Notre colonne arrêtée et le bivuac établi à une distance de deux cents mètres de la Rusisi, Hecq écrit une lettre de protestation et nous décidons de nous rendre aussitôt, lui et moi, de l'autre côté de l'eau, pour remettre la protestation au chef du poste allemand, dans le cas où nos revendications ne seraient pas acceptées d'emblée».
Les pourparlers de Luberizi que présente cet officier ont duré 6 jours avant que le négociateur en chef, le cdt Hecq, ne cède devant les Allemands. Hecq s'était rendu compte de la puissance de feu Allemand positionnée au Niveau de Venehuza (chibitoke) et du nombre de ses combattants qui seraient engagés. Il avait 175 fusils quand les Allemands en avaient plus de 250. Ça lui aurait aussi coûté beaucoup d'hommes s'il traversait la Ruzizi en tirant car la vitesse de l'eau est trop rapide à cet endroit. Stratégiquement parlant, il était dans l'impasse.
Tactiquement, il ne pouvait que négocier et céder. En cédant devant le Cdt Allemand Bethe, Hecq venait de céder une partie du territoire de l'Etat Indépendant du Congo (RD Congo)
Les révoltés, quant à eux, une fois la frontière de l'Etat Indépendant du Congo franchie ont été désarmés et cantonnés.

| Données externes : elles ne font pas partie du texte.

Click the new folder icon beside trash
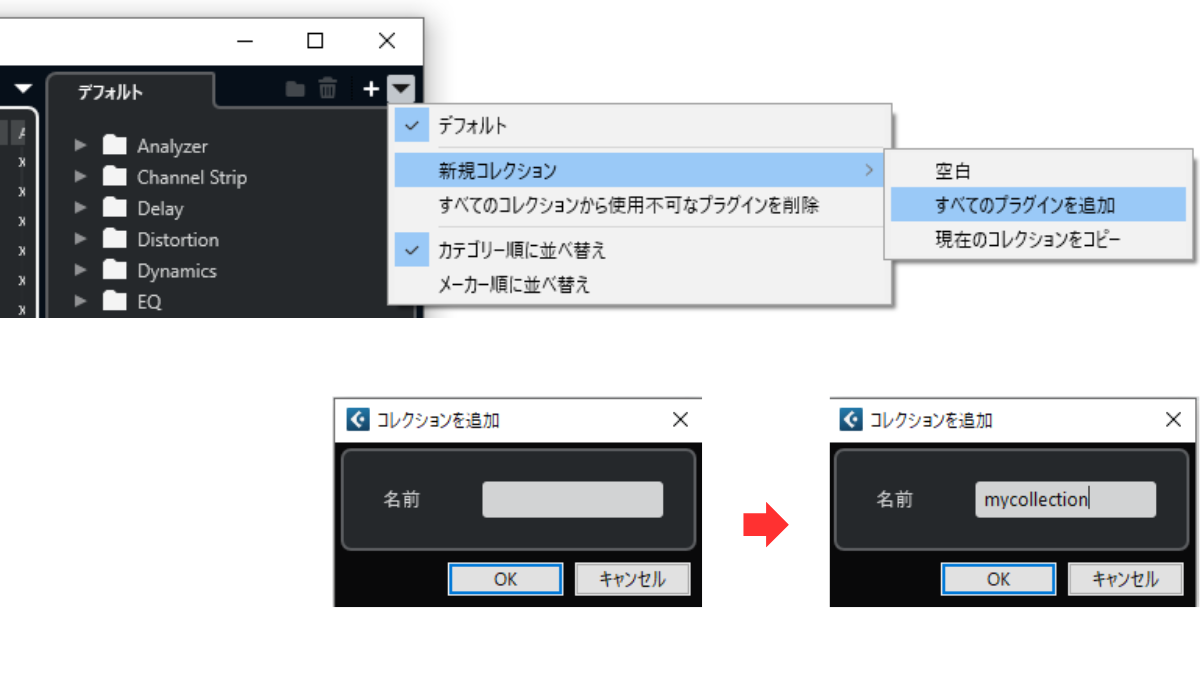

Une partie des révoltés Batetela avait été cantonnée à Nyamasheke et d'autres dans d'autres villages du Ruanda et de l'Urundi.

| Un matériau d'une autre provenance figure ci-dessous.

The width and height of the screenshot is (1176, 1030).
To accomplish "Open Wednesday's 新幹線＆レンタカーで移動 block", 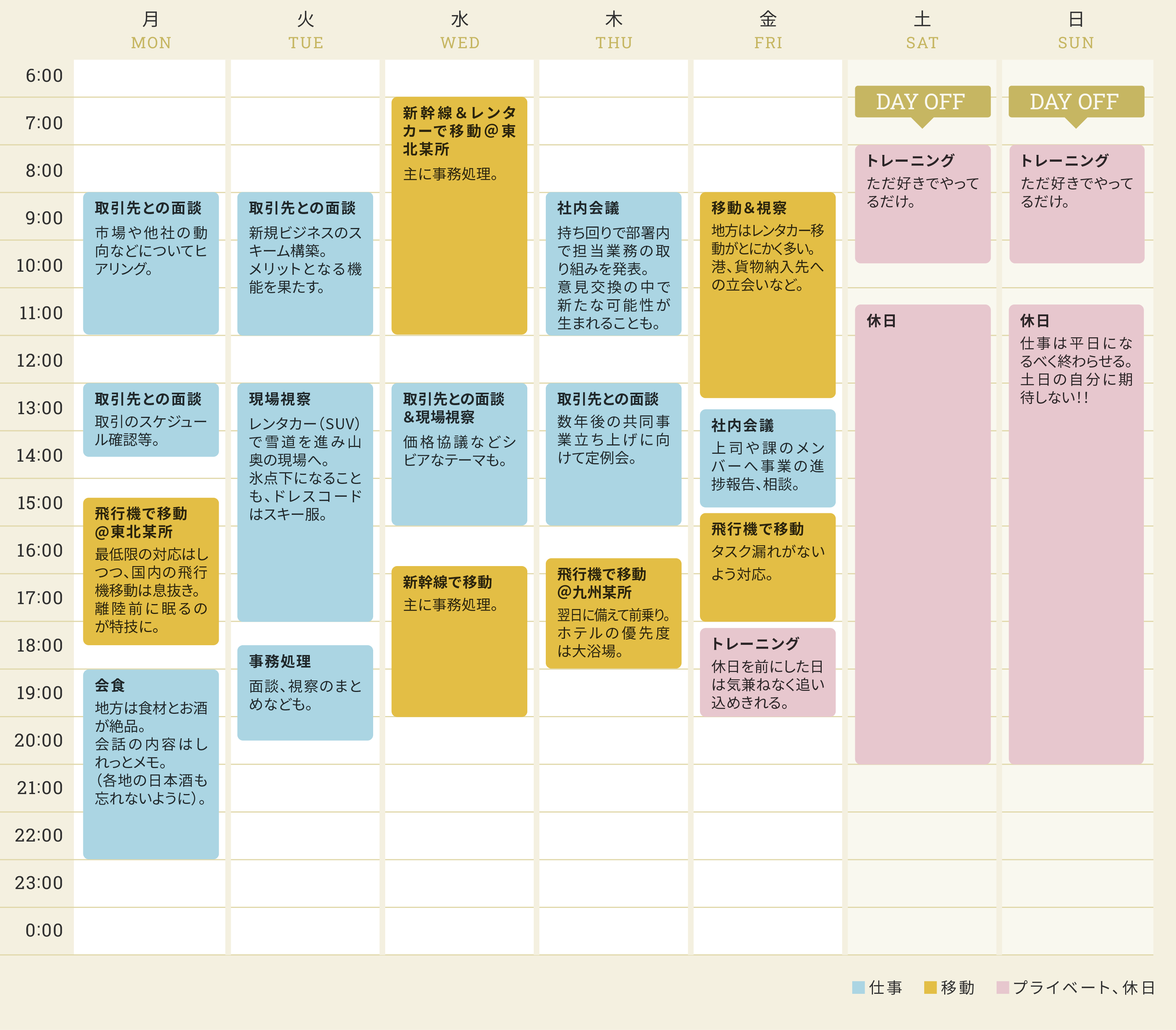I will [459, 216].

Pour finir, il faut dire qu'à la fin de la conférence de Berlin (1884-1885), le lac Kivu ne figurait pas sur la carte. La frontière en 1885 était au 30e parallèle du 1er degré de latitude sud au 1°20 de latitude sud, et de là par une ligne droite imaginaire tirée du point d'intersection du 30° degré de longitude Est avec un parallèle de 1°20' de latitude Sud jusqu'à l'extrémité nord du lac Tanganyika.
Cette explication prouve que le lac Kivu se trouvait à l'ouest de cette ligne imaginaire et faisait partie de la RD Congo actuelle.
Cette ligne passait ou englobait aussi la trouvait à l'ouest de cette ligne imaginaire et faisait partie de la RD Congo actuelle.
Cette ligne passait ou englobait aussi la ville de Save, connu aujourd'hui comme la ville de Butare.
Et donc loin, et très loin de la frontière actuelle qui se situe au niveau de Cyangugu/ Kamembe.
Ce conflit de frontière d'hier ne fait que se répercuter aujourd'hui. Nous produirons un autre article beaucoup plus détaillé sur cette crise de frontière dans les jours à venir.